## WORK INSTRUCTION:
Your task is to write out exactly the lines of the listing below, from the first down to the line that holds "Task: Click the auto-login".

─── DATA FOR THIS TASK ───

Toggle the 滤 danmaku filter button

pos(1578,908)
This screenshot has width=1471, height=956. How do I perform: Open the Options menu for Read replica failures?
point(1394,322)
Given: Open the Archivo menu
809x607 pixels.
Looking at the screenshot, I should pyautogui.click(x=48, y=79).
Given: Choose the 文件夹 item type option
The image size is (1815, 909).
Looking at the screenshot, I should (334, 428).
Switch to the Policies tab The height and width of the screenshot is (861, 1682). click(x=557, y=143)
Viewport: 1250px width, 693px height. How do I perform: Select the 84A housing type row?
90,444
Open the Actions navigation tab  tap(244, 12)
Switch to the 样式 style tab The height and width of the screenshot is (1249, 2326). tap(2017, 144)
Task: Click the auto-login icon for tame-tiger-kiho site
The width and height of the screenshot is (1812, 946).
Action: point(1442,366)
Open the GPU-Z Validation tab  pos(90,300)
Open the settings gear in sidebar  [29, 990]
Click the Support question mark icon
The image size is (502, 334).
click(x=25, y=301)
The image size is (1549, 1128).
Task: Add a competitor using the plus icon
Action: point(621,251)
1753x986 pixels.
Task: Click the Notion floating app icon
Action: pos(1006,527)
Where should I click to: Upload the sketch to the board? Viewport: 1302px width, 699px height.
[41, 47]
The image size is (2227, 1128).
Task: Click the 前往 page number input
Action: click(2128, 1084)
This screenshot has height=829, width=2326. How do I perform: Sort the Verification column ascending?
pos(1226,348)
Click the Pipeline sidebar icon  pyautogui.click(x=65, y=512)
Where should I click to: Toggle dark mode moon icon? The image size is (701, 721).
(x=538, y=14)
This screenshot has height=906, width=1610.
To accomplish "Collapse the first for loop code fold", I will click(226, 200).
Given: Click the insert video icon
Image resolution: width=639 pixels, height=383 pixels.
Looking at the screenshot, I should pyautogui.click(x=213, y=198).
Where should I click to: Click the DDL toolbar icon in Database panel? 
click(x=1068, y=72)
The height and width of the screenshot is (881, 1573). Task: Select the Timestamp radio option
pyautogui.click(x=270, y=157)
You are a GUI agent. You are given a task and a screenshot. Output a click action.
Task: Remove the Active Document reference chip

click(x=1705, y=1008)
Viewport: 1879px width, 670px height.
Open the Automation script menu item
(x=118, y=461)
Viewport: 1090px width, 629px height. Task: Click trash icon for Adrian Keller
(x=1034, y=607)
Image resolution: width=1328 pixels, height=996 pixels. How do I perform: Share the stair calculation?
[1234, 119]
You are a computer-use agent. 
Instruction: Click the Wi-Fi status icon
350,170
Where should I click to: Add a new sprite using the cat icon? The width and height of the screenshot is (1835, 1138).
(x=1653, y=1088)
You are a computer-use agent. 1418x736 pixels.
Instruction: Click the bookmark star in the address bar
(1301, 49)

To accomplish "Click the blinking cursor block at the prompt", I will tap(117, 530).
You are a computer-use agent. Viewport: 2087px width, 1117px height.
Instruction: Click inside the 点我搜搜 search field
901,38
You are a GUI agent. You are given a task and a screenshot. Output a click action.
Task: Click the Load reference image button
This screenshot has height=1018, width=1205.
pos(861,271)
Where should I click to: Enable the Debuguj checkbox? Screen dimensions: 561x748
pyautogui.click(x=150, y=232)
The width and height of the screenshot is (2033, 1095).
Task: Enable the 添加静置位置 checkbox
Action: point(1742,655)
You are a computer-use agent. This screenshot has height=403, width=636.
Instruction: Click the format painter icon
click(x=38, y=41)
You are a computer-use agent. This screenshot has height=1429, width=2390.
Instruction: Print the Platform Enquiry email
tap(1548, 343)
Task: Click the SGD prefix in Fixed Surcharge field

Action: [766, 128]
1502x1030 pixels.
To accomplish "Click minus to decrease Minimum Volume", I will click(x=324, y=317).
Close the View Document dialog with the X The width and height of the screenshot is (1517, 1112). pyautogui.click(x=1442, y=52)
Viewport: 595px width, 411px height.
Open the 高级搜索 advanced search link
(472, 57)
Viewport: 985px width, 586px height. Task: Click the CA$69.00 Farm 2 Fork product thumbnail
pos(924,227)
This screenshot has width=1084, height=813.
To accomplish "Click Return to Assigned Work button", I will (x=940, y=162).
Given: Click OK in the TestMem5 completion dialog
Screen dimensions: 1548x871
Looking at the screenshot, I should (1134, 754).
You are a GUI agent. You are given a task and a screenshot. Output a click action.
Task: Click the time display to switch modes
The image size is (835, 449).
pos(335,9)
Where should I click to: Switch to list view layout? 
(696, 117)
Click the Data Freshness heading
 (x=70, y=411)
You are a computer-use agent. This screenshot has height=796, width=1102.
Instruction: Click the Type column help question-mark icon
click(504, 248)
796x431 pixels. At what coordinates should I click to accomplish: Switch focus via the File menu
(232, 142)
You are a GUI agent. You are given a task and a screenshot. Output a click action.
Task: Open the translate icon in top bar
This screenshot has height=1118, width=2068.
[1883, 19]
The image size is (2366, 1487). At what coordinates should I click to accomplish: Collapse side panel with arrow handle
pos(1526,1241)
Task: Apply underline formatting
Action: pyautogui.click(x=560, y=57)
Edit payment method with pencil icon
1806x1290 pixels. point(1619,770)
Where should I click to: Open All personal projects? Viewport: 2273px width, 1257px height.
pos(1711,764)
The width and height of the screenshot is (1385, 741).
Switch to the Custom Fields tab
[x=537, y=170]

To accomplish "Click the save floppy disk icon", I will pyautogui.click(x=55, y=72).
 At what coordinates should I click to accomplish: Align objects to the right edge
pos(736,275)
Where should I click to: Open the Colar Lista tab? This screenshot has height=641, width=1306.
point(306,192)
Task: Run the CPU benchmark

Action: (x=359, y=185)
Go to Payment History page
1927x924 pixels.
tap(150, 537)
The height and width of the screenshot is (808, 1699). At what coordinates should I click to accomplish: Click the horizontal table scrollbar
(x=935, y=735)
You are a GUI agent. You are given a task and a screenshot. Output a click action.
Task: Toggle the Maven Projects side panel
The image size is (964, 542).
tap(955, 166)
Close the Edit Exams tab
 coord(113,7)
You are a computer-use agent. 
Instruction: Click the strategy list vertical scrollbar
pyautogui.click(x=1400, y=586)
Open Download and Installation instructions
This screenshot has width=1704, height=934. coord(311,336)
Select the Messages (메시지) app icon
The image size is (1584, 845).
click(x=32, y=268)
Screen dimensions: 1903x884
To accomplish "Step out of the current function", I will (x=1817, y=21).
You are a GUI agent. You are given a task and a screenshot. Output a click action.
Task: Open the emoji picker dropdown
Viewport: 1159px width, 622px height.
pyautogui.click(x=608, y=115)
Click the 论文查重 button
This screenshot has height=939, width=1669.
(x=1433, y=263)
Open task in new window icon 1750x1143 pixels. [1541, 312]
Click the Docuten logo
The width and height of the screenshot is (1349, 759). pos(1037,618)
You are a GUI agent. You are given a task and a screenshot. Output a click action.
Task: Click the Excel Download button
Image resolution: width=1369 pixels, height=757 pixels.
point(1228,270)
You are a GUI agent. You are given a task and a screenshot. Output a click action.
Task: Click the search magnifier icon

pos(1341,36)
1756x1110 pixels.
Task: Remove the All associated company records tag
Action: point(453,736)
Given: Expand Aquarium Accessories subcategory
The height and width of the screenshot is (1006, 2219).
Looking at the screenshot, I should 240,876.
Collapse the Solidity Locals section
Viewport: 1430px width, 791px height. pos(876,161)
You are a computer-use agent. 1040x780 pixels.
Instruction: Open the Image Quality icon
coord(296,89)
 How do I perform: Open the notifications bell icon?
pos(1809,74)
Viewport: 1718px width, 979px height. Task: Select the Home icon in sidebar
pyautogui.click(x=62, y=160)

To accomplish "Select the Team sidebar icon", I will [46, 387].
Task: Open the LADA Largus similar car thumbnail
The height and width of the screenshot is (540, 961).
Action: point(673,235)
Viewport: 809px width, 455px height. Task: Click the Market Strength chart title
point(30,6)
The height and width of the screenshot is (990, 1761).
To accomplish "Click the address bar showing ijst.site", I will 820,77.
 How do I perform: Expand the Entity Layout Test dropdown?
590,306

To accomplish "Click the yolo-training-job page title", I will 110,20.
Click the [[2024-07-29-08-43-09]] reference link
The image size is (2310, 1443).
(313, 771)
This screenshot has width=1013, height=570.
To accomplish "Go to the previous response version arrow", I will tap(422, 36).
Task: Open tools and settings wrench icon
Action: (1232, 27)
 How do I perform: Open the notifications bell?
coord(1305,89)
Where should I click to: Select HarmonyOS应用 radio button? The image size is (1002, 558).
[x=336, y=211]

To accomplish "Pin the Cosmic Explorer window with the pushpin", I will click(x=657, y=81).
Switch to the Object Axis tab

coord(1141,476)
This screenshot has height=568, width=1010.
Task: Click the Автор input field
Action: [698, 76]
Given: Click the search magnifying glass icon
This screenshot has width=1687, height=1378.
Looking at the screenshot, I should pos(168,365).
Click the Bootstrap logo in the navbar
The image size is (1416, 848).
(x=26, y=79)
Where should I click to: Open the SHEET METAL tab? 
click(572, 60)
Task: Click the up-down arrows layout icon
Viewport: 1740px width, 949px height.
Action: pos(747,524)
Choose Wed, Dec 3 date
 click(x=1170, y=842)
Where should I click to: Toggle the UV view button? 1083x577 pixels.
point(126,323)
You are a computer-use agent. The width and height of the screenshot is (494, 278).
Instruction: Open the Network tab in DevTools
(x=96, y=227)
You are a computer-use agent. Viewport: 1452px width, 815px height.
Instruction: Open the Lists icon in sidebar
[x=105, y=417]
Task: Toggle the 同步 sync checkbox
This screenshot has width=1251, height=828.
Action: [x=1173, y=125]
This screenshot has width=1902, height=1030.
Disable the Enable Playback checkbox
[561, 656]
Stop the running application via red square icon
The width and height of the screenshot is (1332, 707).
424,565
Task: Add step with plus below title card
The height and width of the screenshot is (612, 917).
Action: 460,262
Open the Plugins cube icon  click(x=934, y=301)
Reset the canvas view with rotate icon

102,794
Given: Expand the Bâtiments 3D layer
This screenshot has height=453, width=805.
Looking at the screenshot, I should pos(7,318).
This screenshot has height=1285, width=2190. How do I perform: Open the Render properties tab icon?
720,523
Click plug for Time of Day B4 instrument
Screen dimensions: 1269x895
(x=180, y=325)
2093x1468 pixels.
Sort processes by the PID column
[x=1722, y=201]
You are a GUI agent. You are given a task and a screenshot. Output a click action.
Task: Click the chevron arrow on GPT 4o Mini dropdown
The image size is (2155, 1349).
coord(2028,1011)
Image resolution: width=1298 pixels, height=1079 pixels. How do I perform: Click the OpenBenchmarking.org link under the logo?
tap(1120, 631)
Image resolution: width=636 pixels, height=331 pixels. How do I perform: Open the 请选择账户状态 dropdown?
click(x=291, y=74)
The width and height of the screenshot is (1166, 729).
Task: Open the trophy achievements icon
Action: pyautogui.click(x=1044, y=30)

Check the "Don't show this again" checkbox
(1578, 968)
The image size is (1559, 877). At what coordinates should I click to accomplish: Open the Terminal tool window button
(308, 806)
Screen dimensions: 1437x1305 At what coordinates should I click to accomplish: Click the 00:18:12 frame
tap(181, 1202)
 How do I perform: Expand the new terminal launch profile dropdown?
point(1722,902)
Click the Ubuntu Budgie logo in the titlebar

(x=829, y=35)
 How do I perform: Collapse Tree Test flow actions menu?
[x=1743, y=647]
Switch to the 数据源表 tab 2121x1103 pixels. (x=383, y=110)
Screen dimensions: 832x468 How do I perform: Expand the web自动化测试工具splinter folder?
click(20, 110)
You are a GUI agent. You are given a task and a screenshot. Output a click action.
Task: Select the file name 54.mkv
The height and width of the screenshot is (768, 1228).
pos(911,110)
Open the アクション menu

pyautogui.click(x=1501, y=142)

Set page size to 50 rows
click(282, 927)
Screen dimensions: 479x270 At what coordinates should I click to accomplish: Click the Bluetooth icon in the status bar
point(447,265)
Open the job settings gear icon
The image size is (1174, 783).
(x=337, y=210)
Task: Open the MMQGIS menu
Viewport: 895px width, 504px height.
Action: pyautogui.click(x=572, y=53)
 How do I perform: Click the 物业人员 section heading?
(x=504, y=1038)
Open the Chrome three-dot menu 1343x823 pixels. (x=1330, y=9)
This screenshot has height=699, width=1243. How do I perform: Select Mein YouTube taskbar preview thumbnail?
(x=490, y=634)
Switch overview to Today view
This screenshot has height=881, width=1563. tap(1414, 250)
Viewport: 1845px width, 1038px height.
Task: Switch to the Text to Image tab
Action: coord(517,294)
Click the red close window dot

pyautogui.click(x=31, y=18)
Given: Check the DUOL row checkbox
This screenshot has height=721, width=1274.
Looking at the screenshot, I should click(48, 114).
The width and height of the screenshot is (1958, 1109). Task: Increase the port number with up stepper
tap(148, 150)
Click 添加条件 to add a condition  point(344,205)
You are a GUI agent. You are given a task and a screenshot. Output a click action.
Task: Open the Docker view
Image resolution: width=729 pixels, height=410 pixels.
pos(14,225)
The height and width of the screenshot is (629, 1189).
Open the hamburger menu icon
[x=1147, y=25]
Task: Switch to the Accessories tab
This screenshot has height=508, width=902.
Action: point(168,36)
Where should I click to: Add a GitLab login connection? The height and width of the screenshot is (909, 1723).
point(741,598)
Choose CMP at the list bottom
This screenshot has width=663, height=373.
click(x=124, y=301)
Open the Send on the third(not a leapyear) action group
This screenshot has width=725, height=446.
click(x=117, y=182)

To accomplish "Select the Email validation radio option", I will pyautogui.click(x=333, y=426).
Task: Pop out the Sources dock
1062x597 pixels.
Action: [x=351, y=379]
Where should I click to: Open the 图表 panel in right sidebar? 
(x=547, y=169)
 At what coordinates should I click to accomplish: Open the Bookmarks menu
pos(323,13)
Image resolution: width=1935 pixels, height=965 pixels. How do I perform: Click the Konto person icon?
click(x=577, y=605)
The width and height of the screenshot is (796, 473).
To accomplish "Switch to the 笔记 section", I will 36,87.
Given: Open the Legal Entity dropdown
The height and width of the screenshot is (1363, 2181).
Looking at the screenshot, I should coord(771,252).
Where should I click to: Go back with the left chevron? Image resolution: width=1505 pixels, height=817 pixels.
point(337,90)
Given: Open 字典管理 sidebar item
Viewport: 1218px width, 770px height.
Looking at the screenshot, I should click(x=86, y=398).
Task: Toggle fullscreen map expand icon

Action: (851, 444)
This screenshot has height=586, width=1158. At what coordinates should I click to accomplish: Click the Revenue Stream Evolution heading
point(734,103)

───

## EXPECTED ANSWER:
Toggle the 滤 danmaku filter button

pos(1578,908)
This screenshot has width=1471, height=956. How do I perform: Open the Options menu for Read replica failures?
point(1394,322)
Given: Open the Archivo menu
809x607 pixels.
Looking at the screenshot, I should pyautogui.click(x=48, y=79).
Given: Choose the 文件夹 item type option
The image size is (1815, 909).
Looking at the screenshot, I should (334, 428).
Switch to the Policies tab The height and width of the screenshot is (861, 1682). click(x=557, y=143)
Viewport: 1250px width, 693px height. How do I perform: Select the 84A housing type row?
90,444
Open the Actions navigation tab  tap(244, 12)
Switch to the 样式 style tab The height and width of the screenshot is (1249, 2326). tap(2017, 144)
Task: Click the auto-login icon for tame-tiger-kiho site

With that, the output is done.